Düzen ve güven kadar ürkütücü bir şey yoktur. Hiçbir şey. Hiçbir korku... Aklını en acı olana, en derine, en sonsuza atmışsan korkma. Ne sessizlikten, ne dolunaydan, ne ölümlülükten, ne ölümsüzlükten, ne seslerden, ne gün doğuşundan, ne gün batışından. Sakin ol. Öylece dur. Yaşamdan geç. Anlamsız konuşmaları dinle, galerileri gez,kahvelere otur- artık hiçbir yerdesin.

Tüm raylardan git, denizin her türlü grisinin tadını çıkart.Çılgınlığın boyutları yok. Sallanan, boyutsuz bir boşluk. Orada daha yüksek, daha geniş, daha derin algılanıyor, boyut yok.
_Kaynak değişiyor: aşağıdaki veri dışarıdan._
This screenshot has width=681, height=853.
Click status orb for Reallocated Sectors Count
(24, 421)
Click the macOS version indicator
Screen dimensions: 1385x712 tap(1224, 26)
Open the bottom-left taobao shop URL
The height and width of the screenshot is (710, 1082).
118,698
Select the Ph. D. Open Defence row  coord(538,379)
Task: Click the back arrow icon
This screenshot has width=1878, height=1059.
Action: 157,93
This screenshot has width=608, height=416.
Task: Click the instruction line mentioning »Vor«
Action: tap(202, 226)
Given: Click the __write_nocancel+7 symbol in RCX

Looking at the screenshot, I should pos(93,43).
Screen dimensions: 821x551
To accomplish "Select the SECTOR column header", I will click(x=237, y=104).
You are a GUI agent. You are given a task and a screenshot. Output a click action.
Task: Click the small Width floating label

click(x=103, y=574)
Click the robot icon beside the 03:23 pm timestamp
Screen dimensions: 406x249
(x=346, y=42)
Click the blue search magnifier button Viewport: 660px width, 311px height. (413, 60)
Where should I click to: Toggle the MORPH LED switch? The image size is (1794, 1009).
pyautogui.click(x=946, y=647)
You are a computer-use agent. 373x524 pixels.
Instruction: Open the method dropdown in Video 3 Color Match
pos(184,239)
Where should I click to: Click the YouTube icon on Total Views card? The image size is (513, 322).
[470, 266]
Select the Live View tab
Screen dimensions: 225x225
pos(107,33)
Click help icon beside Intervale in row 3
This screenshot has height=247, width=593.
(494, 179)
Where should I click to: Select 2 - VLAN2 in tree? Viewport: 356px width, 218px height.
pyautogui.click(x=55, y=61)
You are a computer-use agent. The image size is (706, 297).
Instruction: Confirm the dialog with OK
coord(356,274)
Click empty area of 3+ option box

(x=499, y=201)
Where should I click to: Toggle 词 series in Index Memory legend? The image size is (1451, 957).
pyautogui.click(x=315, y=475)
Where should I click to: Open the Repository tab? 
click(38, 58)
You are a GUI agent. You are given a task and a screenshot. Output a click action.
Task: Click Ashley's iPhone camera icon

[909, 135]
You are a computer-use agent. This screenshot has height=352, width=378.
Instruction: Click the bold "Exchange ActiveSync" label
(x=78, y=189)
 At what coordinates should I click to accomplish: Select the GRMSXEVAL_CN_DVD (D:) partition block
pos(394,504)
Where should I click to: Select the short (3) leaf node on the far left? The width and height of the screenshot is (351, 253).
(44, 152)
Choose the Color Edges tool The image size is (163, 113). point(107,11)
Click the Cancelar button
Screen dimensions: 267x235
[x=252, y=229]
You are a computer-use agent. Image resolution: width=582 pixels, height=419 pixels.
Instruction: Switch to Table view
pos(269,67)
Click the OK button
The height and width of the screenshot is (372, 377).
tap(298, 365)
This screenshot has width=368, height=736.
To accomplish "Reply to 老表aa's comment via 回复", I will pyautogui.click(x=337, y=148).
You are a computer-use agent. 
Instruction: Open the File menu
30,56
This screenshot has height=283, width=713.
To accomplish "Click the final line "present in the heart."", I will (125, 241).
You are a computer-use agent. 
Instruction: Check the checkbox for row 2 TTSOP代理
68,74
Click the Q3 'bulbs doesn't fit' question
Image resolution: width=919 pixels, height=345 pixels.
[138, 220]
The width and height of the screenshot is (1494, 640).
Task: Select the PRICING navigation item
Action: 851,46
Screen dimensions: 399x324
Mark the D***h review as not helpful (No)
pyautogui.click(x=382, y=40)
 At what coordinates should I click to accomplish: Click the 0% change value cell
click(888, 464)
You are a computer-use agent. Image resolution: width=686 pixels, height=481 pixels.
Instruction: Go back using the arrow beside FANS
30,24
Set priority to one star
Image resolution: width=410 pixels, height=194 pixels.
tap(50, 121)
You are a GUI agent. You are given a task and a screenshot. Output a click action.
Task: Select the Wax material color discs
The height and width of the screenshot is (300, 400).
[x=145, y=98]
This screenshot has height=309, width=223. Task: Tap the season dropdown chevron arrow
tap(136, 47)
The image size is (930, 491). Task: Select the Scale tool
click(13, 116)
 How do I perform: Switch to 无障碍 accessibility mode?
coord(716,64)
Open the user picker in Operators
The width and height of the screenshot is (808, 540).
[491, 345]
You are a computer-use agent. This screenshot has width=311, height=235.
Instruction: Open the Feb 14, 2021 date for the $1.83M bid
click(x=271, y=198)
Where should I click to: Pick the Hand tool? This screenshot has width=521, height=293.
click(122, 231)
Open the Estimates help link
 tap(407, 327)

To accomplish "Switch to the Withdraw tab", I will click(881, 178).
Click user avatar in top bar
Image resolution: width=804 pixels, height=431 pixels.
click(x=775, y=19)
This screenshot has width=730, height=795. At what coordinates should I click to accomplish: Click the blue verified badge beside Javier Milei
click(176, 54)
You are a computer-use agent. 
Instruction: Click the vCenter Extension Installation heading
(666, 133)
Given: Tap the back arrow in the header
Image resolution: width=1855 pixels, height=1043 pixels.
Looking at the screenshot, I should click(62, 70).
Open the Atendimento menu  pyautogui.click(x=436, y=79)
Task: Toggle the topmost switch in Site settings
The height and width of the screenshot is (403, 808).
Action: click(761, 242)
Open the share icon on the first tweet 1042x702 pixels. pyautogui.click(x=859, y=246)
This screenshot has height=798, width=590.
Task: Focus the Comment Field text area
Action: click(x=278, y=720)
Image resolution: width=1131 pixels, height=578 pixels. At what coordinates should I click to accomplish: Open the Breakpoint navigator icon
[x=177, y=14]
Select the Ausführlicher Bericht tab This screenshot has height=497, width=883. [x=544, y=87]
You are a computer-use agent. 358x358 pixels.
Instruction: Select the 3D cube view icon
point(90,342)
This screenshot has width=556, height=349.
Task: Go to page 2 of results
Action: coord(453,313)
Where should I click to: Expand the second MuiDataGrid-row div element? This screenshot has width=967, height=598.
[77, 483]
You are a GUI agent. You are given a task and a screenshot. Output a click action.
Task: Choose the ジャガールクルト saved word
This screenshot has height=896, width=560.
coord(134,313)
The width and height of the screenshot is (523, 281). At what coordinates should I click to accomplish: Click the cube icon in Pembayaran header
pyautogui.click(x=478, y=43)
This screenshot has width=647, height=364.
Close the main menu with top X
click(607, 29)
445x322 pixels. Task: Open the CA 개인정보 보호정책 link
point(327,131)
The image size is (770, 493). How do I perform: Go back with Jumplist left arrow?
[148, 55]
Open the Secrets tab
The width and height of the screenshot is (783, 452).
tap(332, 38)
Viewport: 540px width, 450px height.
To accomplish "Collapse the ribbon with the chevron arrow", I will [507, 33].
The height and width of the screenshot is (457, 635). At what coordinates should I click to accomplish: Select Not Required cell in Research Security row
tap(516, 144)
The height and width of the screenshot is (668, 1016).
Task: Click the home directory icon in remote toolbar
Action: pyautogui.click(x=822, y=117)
Oluşumunu yaratan spermalara dek geri gidebilir düşüncen. Kendi embriyonluğunu anımsayabilirsin, annenin karnında geçirdiğin ayları, orada kalıp gün ışığı görmek istemeyişini. Çılgınlığın evreninde yükselmeye başladığın anlar ne büyük acı verir. Gövdenin ayrıdığı anlar.

Otuz yaşım ile kırk arasında ne akıllı ne de çılgındım. Bu ikisinin ötesinde kalıp olup bitene seyirci oldum ve dünyayı kavradığımı sandım. İlk kez gördüm denizlerini. İlk kez güneşin altında yattım. Gecelerinde dolaştım.Bir çocuk bile doğurdum, benim anneme yabancı olduğum gibi o da bana yabancı. Evet dünyayı kavradığımı sandım. Politikası, toplumsal yapıları, sömürenleri, sömürülenleri ile ilgilendim.Ben ne sömüren ne de sömürülendim. Kırk yaşımda başlamam ya da bitirmem gerekeni bitirdiğimi sanıyordum. Bir insan yaşamı kırk yılda olabilir.. Olmalı. Bir ölüm özlemi değil bu. Özlemlerim kalmadı. Ben aslında sürekli özlüyor ve bir özlem durumunda yaşıyorum.. Bu yüzden özlemlerim yok. Yalnız bir kavrama bu. Bütünselliğin kavranması. Bitirilmişliğin. Bir yolculuğun sonu. Başlangıcı olmayan yatay bir yolculuğun sonu. Kendi yuvarladığım çevresinde dönen bir yolculuğun.

Şimdi okunmuş kitapları yeniden okuyorum. Şimdi bildik müzikleri yeniden dinliyorum. Yenmiş yemekleri yeniden yiyiyorum. Sevip yitirdiklerimi yeniden seviyorum. Şimdi uykusuzluğumu yeniden uyuyorum. Şimdi açlığımla yeniden açıkıyorum.Şimdi gittiğim kentlere yeniden gidiyorum.Şimdi havada uçuyor, raylarda, su yüzeylerinde, yaşama ve ölüme karşı duyduğum aynı umarsamazlıkla dolaşıyorum.Tartışmaları biliyorum. Duyguları. Korkuları. Sözcükleri. Her dili anlıyorum. Anlıyor ama kavrayamıyorum.


Berlin 31 Ekim 1982

“Hiç kimseyle birlikte yaşlanmak istemiyorum. Kendimle bile…”

“İnsanın başkalarına söyledikleri kendi duymak istedikleridir. Sevmesi, sevilmeyi istediği biçimdedir.”